New Survey Shows Ongoing Digital Divide

As Congress begins the final stretch of debating an infrastructure bill that includes more than $65 billion in funding for the building of broadband infrastructure, a new survey is showing that the country’s digital divide still exists.

According to the Pew Research Center, some 43% of lower income adults say they do not have access to broadband services.
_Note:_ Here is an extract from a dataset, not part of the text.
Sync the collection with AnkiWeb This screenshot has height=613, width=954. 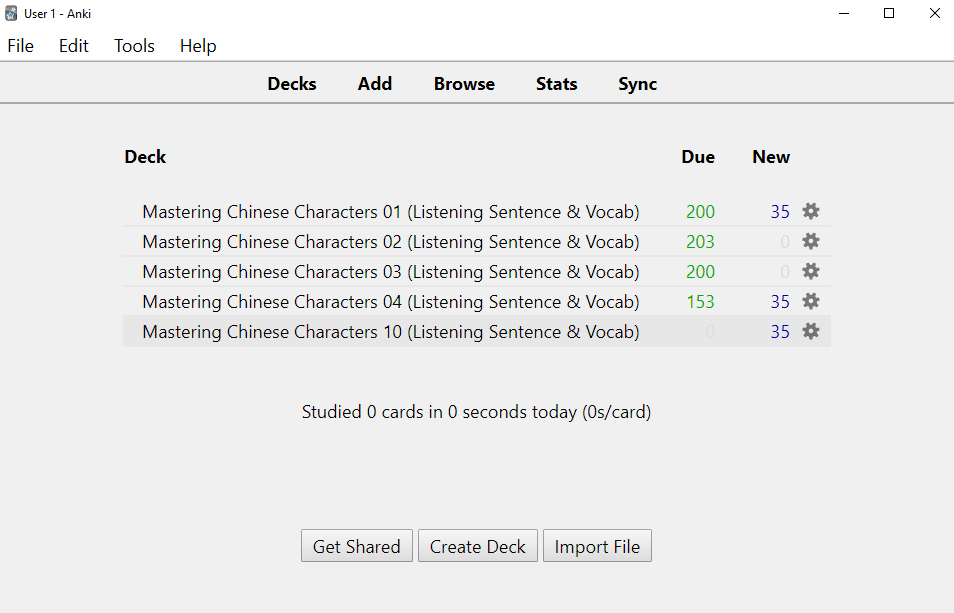pos(638,84)
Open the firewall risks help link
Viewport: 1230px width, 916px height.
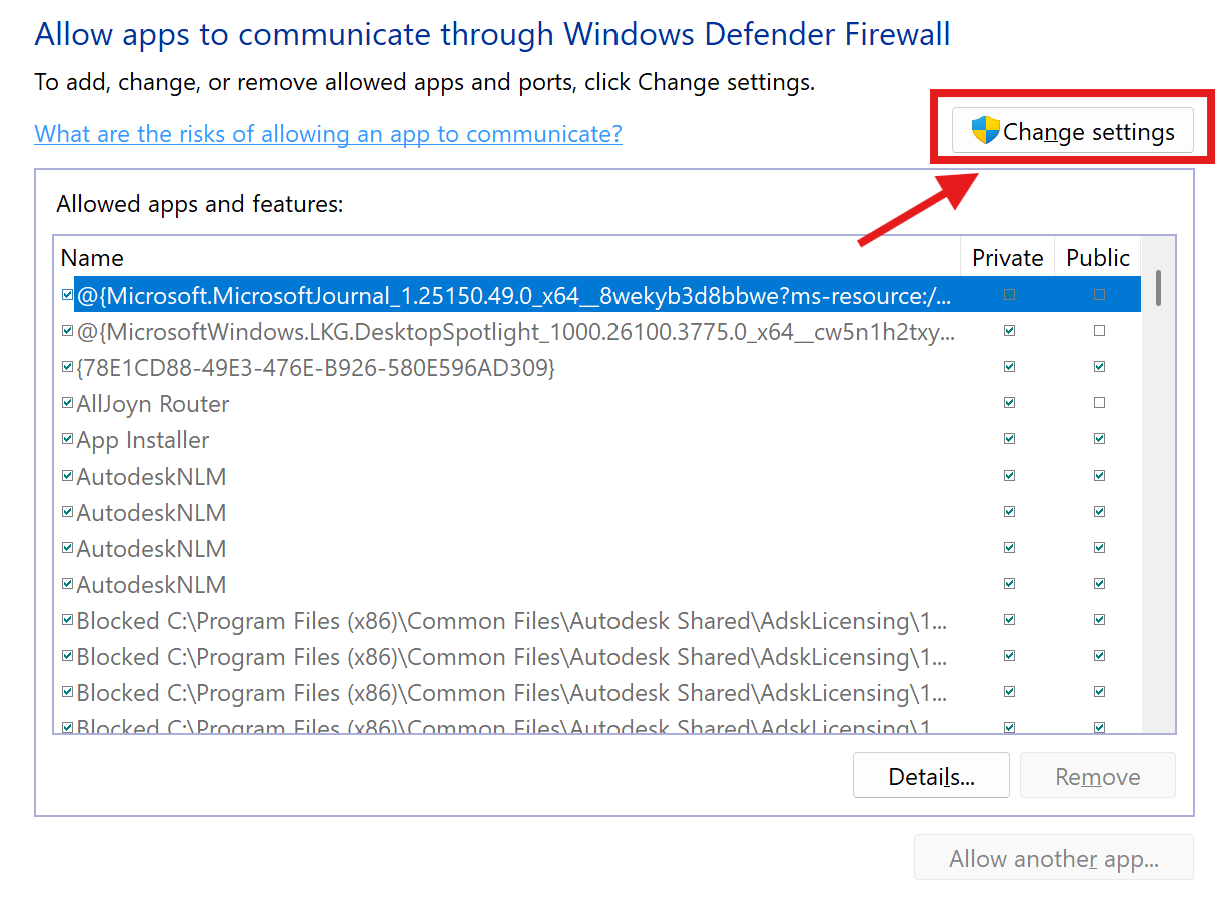pyautogui.click(x=328, y=133)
A nearly equal large number, at 41%, say they lack either a desktop or laptop computer.

Says a press release accompanying the survey: “By comparison, each of these technologies is nearly ubiquitous among adults in households earning $100,000 or more a year.”

In fact, the survey shows that some 63% of respondents earning $100,000 annually or more said they have everything from broadband services, a desktop or laptop computer, and smartphone.

Despite the income variables, an earlier study conducted by Pew this spring showed that well over 90% of respondents nationally use the internet, whether they own a computer or not.

In the 1950s the number of people owning a television climbed from less than 10% the first year of that decade, to nearly 86% in 1959.

Similarly, according to Pew, the number of people with at least one computer in their home has gone up every year since 2000, when the figure stood at 52%. Now, combining all income levels, its stands at 93%.

The figures have been less dramatic in the area of actual home broadband connections, with 1% of respondents in the year 2000 saying they had such services, a number that climbed to 60% a decade later and has now leveled out at 77%.